On Christmas day, the Lord gives us the grace to show mercy to ourselves and neighbors. The doctrine of original sin, far from being pessimistic, is a call to ask for and accept God's merciful love and learn ourselves to love in that manner. The Catechism teaches: “Only the light of divine Revelation clarifies the reality of sin and particularly of the sin committed at mankind's origins. Without the knowledge Revelation gives us of God, we cannot recognize sin clearly and are tempted to explain it as merely a developmental flaw, a psychological weakness, a mistake, or the necessary consequence of an inadequate social structure, etc.

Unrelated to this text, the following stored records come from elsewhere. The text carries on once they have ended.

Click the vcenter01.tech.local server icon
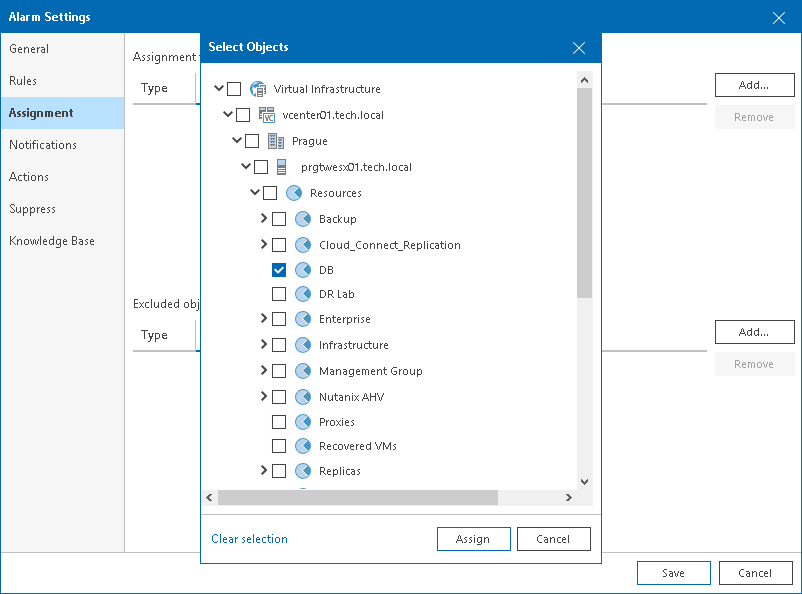The width and height of the screenshot is (802, 594). coord(267,115)
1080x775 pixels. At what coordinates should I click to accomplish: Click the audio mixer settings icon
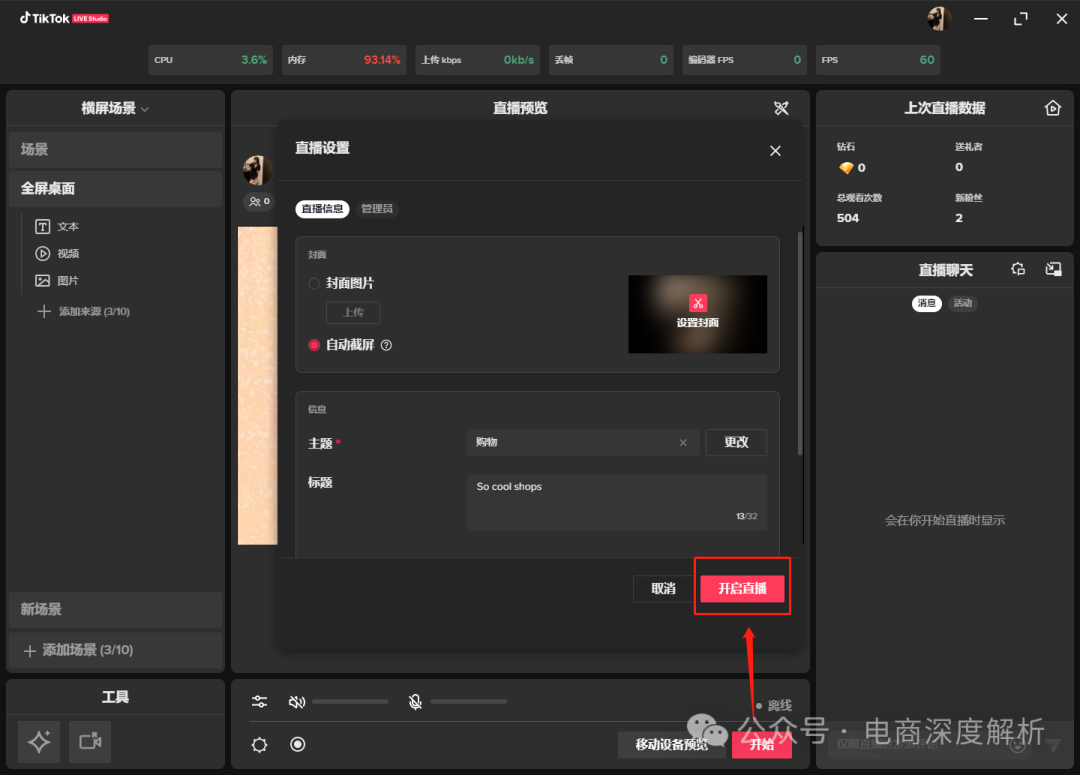(x=260, y=702)
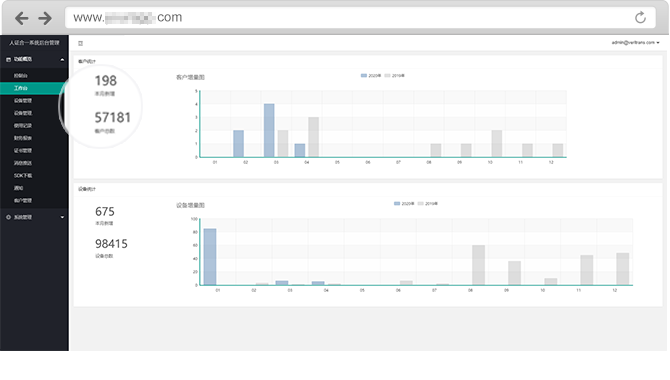This screenshot has height=380, width=670.
Task: Click the tallest blue bar in the device growth chart
Action: [x=210, y=256]
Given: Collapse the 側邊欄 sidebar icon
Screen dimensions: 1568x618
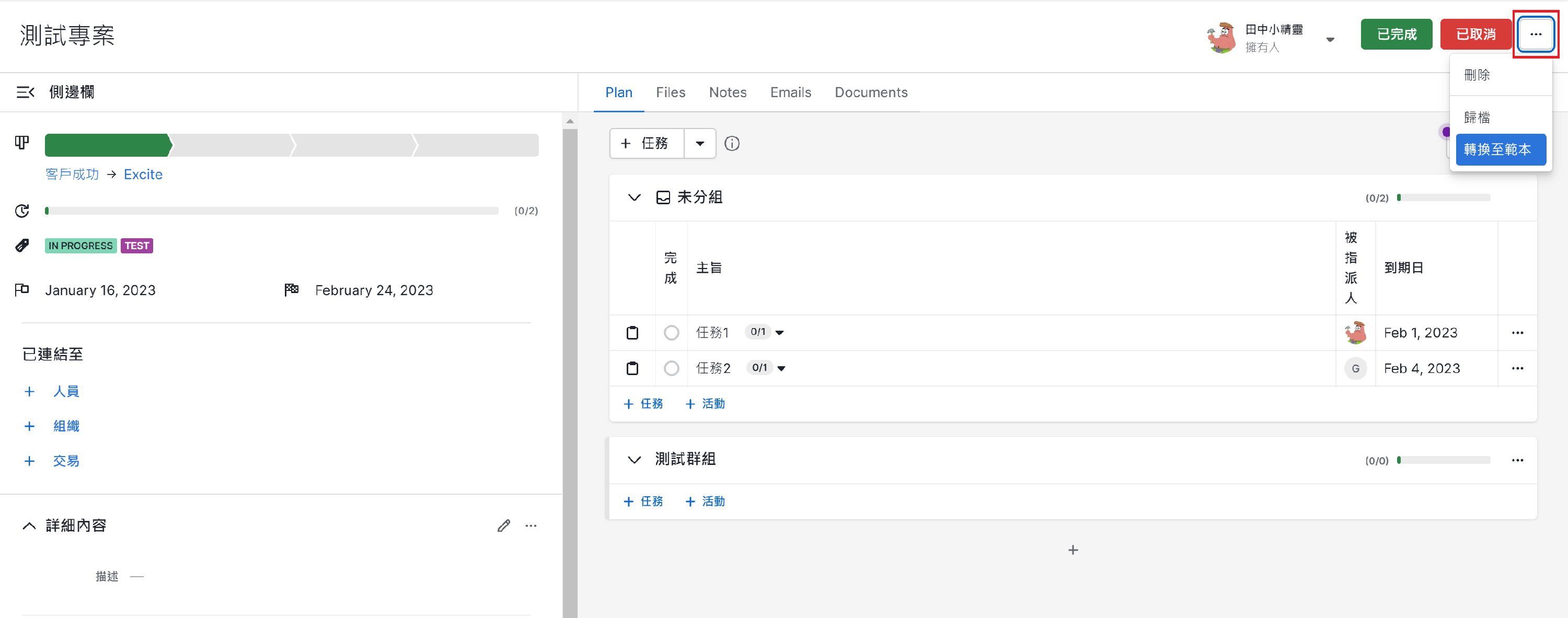Looking at the screenshot, I should tap(25, 92).
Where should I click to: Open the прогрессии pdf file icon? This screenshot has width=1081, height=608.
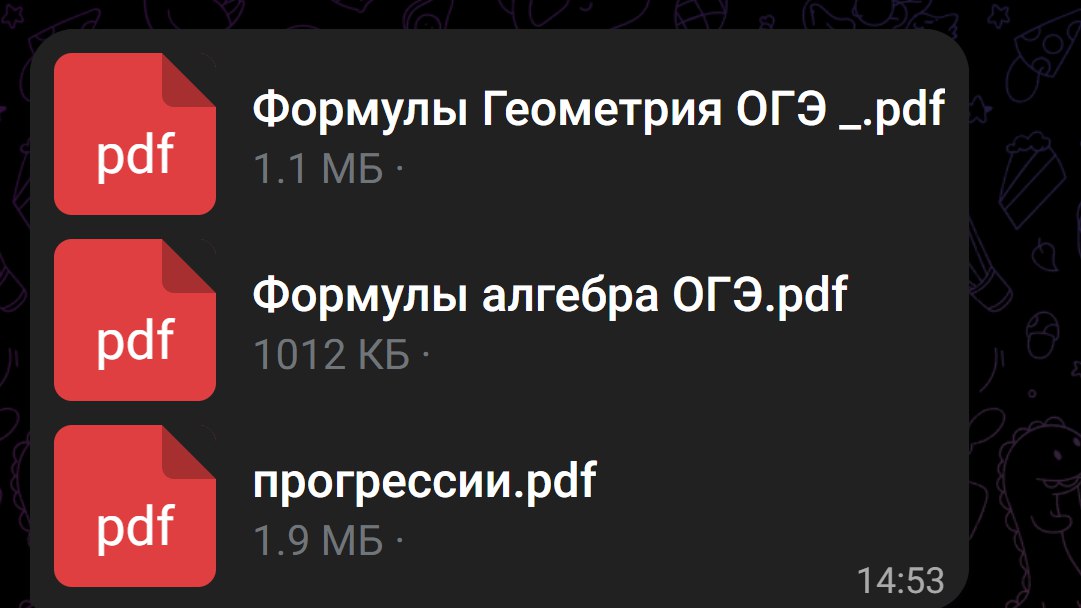(x=134, y=506)

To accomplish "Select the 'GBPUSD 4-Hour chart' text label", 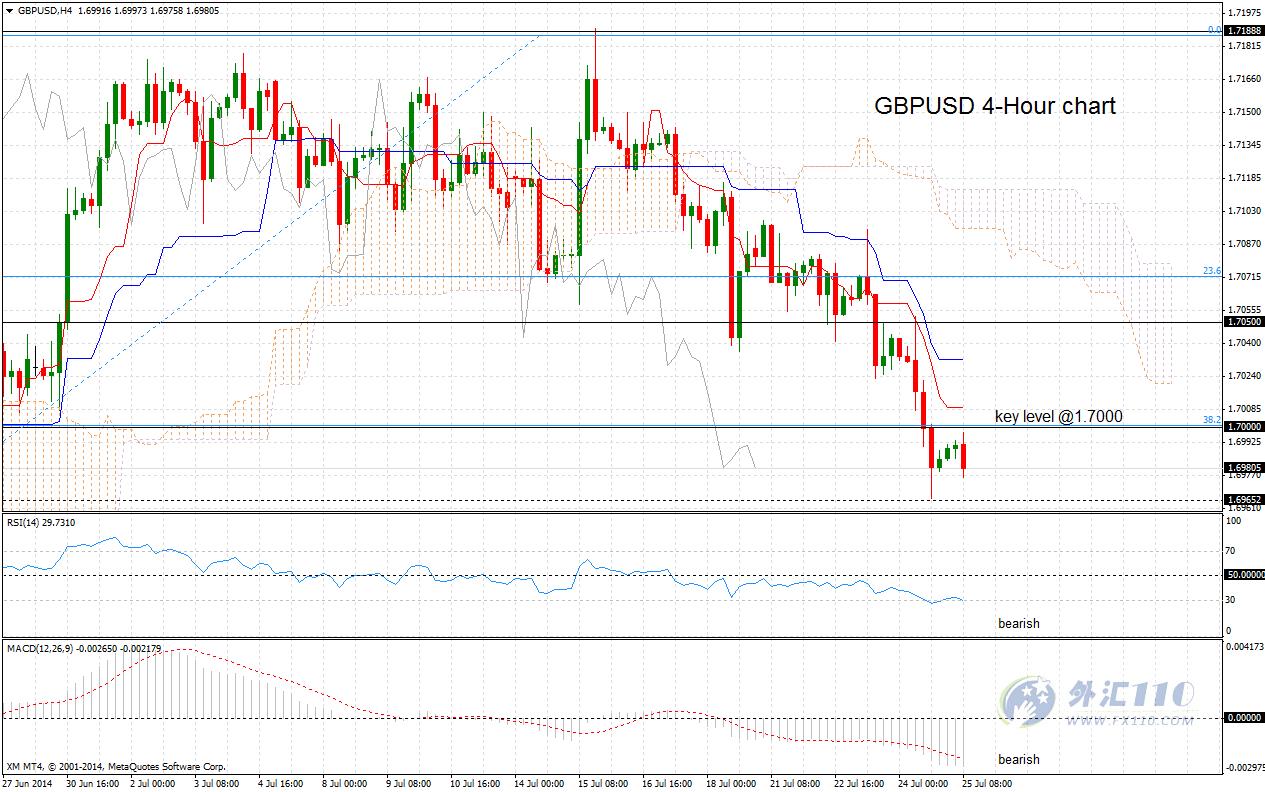I will coord(995,106).
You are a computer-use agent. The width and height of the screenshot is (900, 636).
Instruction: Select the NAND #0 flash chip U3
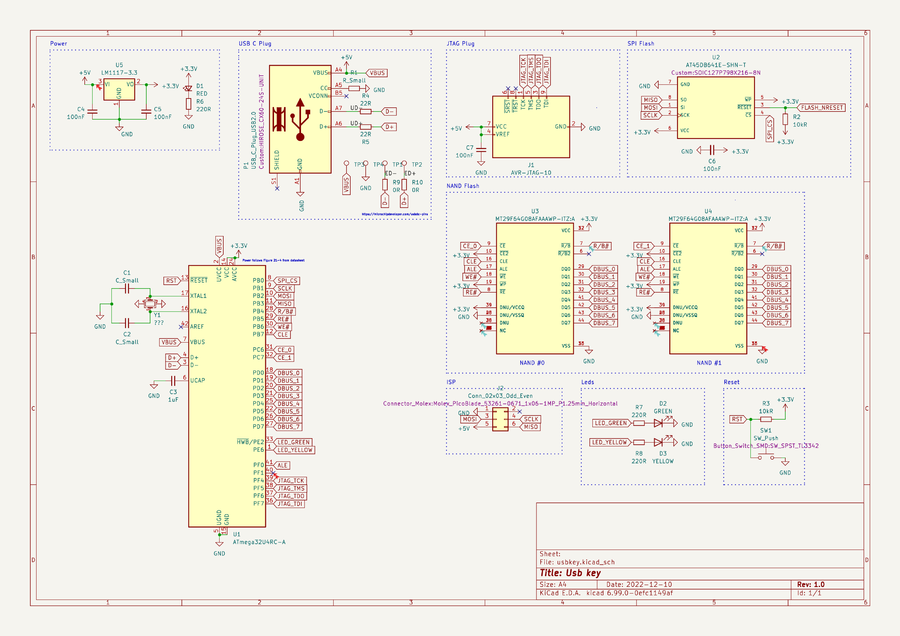coord(534,289)
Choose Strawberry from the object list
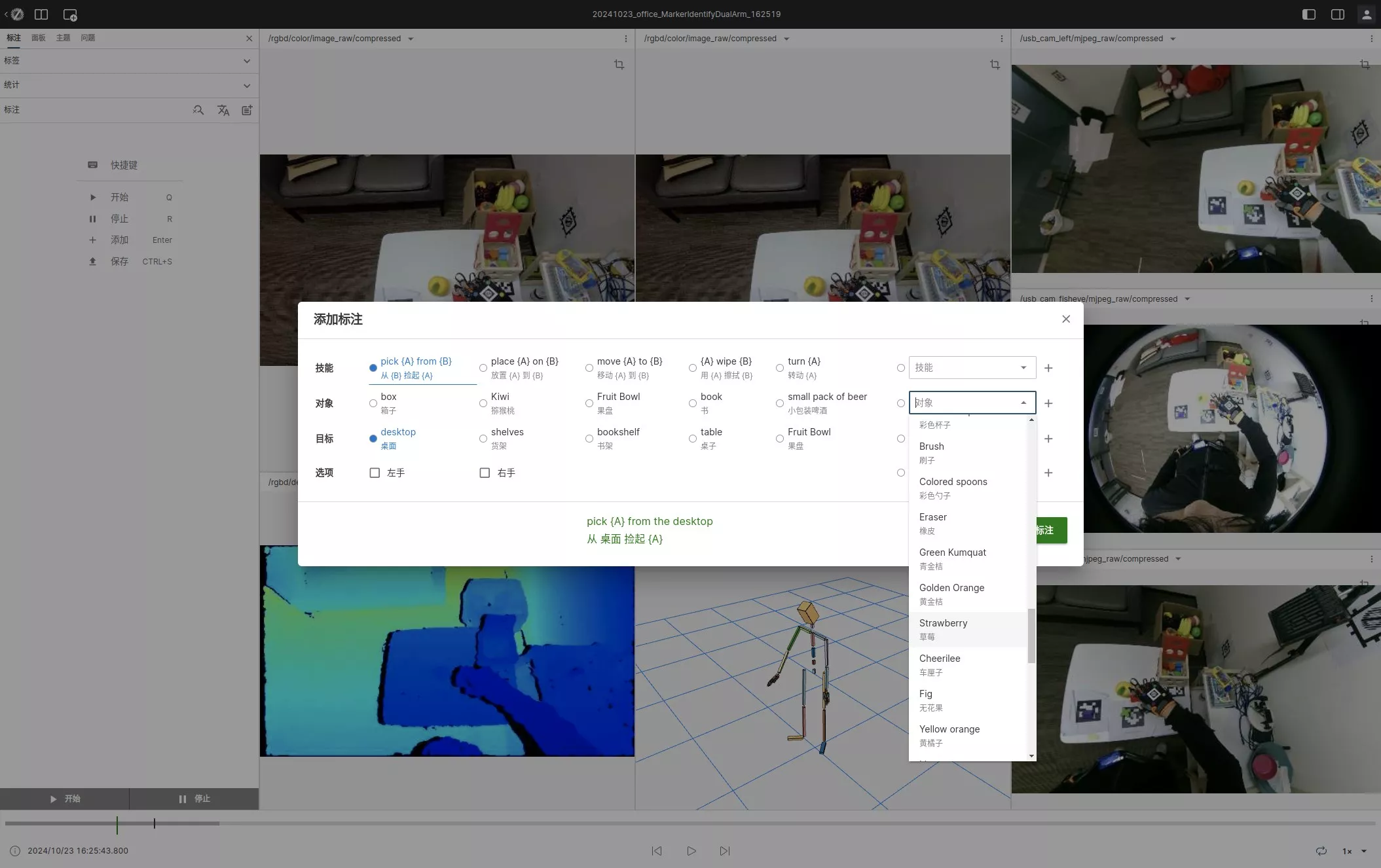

Only in the knowledge of God's plan for man can we grasp that sin is an abuse of the freedom that God gives to created persons so that they are capable of loving him and loving one another” (387).

At Christmas we discover that God is not aloof. He wants to be intimate with us, and not merely as dependent children, but as collaborators who help him redeem individuals and communities. But it all began with Jesus'birth, the birth of the dream that mankind can be freed in order to be perfected. At Christmas, we celebrate our chance at re-birth from sin. Venite adoremus! Venite adoremus!

Father Cole is a friar of the Western Dominican Province.